Air (an ideal gas) is stored in a rigid closed tank of volume V at absolute temperature of T₀ and pressure P. Ignoring the effect of motion and gravity, what will be the specific exergy (availability per unit mass) of air? [Given: Environmental absolute temperature is T0; Environmental pressure is P₀; Gas constant is R.]

Concept:

Exergy is the maximum useful work possible when a system is brought to equilibrium with its surroundings.

For an ideal gas, the specific exergy (availability per unit mass) is given by:

\( e = (h - h_0) - T_0 (s - s_0) \)

For an ideal gas with constant specific heats, the entropy change is:

\( s - s_0 = C_p \ln \frac{T}{T_0} - R \ln \frac{P}{P_0} \)

For a rigid closed tank, volume remains constant, and thus:

\( h - h_0 = 0 \) (since no change in enthalpy in a rigid tank)

Therefore, specific exergy simplifies to:

\( e = - T_0 \left( C_p \ln \frac{T}{T_0} - R \ln \frac{P}{P_0} \right) \)

Using the relation for an ideal gas at constant volume:

\( \frac{T}{T_0} = \frac{P}{P_0} \)

Substituting this into the equation:

\( e = R T_0 \left[ \frac{P_0}{P} - 1 + \ln \frac{P}{P_0} \right] \)

INFORMATION GIVEN.
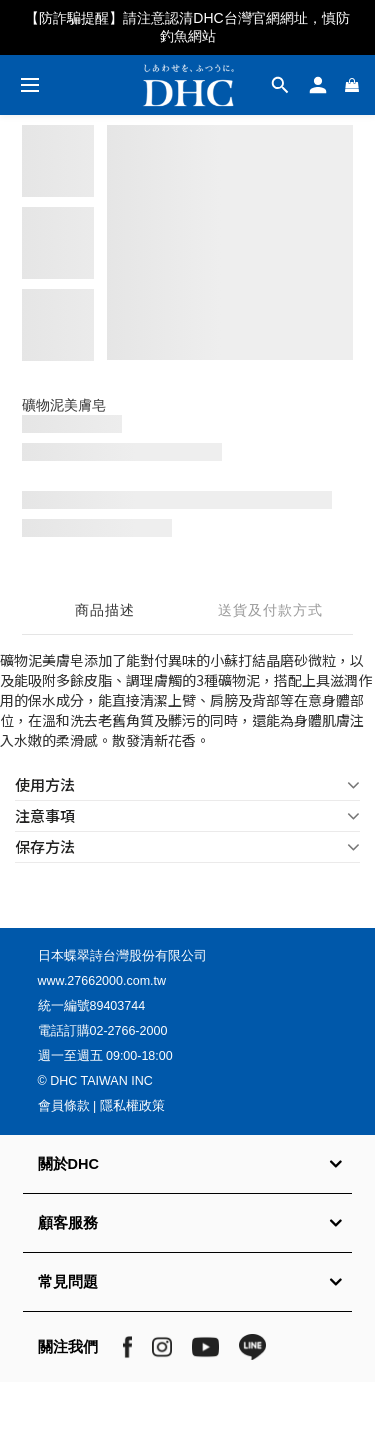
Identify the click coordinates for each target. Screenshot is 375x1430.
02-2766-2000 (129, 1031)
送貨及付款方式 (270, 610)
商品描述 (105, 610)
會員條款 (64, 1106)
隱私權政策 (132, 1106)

==

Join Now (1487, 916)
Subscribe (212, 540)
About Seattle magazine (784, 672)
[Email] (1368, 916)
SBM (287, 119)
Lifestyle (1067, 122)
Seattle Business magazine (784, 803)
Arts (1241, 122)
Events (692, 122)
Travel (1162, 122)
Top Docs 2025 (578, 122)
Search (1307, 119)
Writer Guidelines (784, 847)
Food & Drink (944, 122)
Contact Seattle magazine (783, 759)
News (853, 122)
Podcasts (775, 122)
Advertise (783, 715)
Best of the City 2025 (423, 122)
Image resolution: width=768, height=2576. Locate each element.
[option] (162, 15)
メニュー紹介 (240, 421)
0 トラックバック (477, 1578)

AIM.
Repeat word for word the stretch of the exergy explanation from "For an ideal gas with" through "a rigid tank)".

TASK ANSWER.
For an ideal gas with constant specific heats, the entropy change is:

\( s - s_0 = C_p \ln \frac{T}{T_0} - R \ln \frac{P}{P_0} \)

For a rigid closed tank, volume remains constant, and thus:

\( h - h_0 = 0 \) (since no change in enthalpy in a rigid tank)